The curaca is a very young man but the witch doctor is old with a crinkled parchment skin. He stands hesitantly off by himself as if he weren’t quite sure what his attitude should be.
After a while a flute and drum start playing a simple but not at all outlandish little tune and Mr. Wong and the oldest of the women, an old lady with numbers of rubber tires round her waist, dance a sort of twostep with incredible solemnity. It’s a sight worth coming three thousand miles to see.
A Swiss gentleman has been bringing the house down by giving extra cigarettes to the Indians who have traces of whiskers. This proves an enormous joke because it’s well-known that the forest Indians have very little hair on their bodies. Everybody roars. After giggling with them for a while more in their palmleaf shelter set high on stilts, where the women are smoking a few fish over a smoldering fire, we part amid fresh gales of laughter and return to our speedboat.
How come, we ask Mr. Wong, when we have him alone, that some of the Yagua women have permanent waves? Mr. Wong explains with a show of annoyance that it’s these Syrian traders. The Turkos, as they are known, scour the rivers in motorboats buying wild animal and reptile skins. To avoid paying in money they give the Indian women permanents in return for valuable pelts. Disgusting, says Mr. Wong.
Flight Downriver
From Iquitos to Manaus there’s only one flight a week. The plane is a Catalina flying boat of the amphibian type known to the U. S. Navy in the Pacific war as a P.B.Y. Most of the sixteen seats are already taken so we have to crawl through the narrow waist to places scrunched up against the radio man’s little table. Wicker seats have been set in the hull but otherwise very little has been done for the comfort of the passengers. There’s a reek of gasoline. The only ventilation comes when the pilots open their side windows.

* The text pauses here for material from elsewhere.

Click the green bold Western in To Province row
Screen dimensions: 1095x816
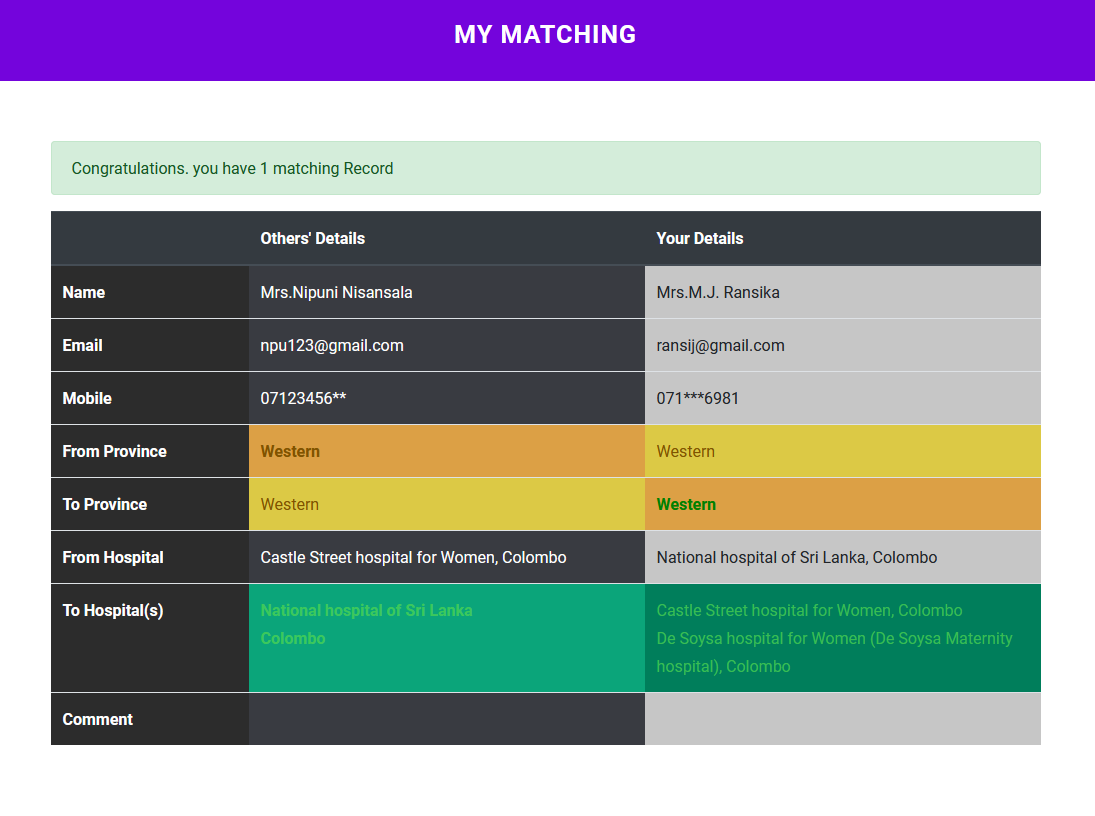click(685, 504)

The seaplane rattles like a truckload of scrap as it takes off. We fly out over the river and cut across its windings in the early haze. The mist rises from the great trees in thin wisps like cotton batting twisted between thumb and forefinger. We cruise at a couple of thousand feet above the rainforest. In every direction the treetops stretch to the horizon.

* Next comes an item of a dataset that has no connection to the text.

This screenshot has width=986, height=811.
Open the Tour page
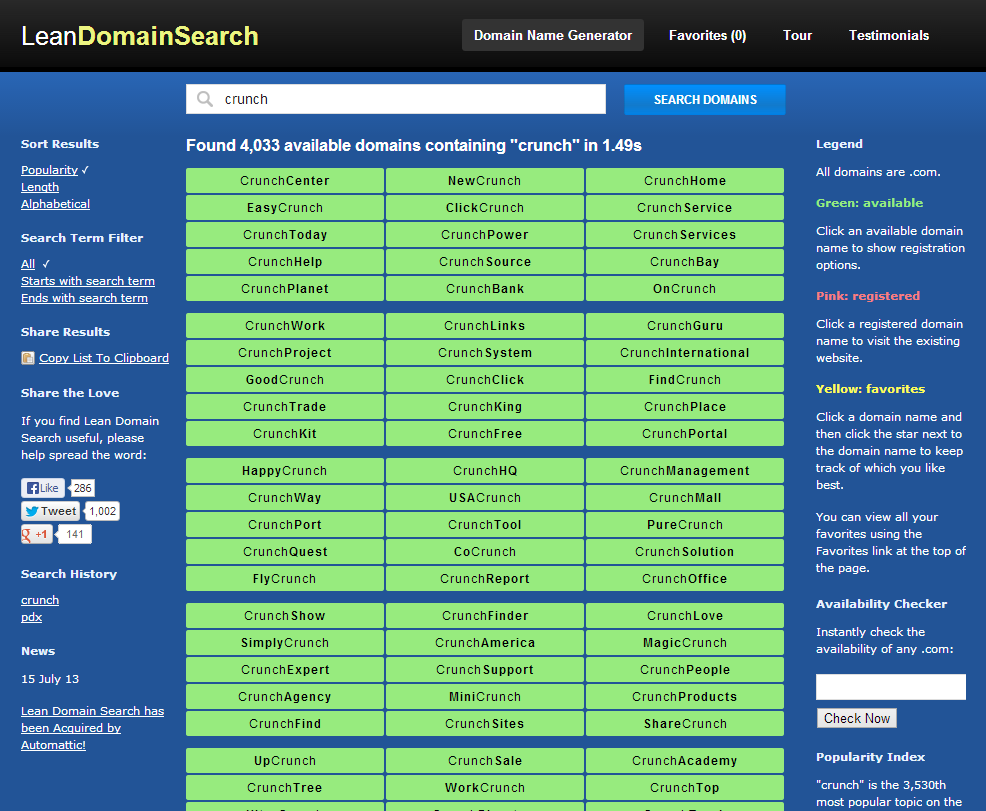[x=797, y=35]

Things are pleasantly informal aboard. The prettily gotten up Brazilian girl in the front seat must be the pilot’s ladyfriend because before long she is sitting on his lap. So that the other passengers shan’t feel neglected he invites us in rotation to climb into the copilot’s seat where the air is fresh and the view magnificent. The steward, crawling among the packages that obstruct the seaplane’s narrow waist, keeps plying us with gummy sandwiches and sicksweet guaraná. Guaraná, which can be quite good, is the national soft drink of Brazil. The Peruvian lady sitting next to my wife asks her if she minds the smell of the package she holds on her lap: it is fresh turtle meat she is carrying to a friend in Manaus.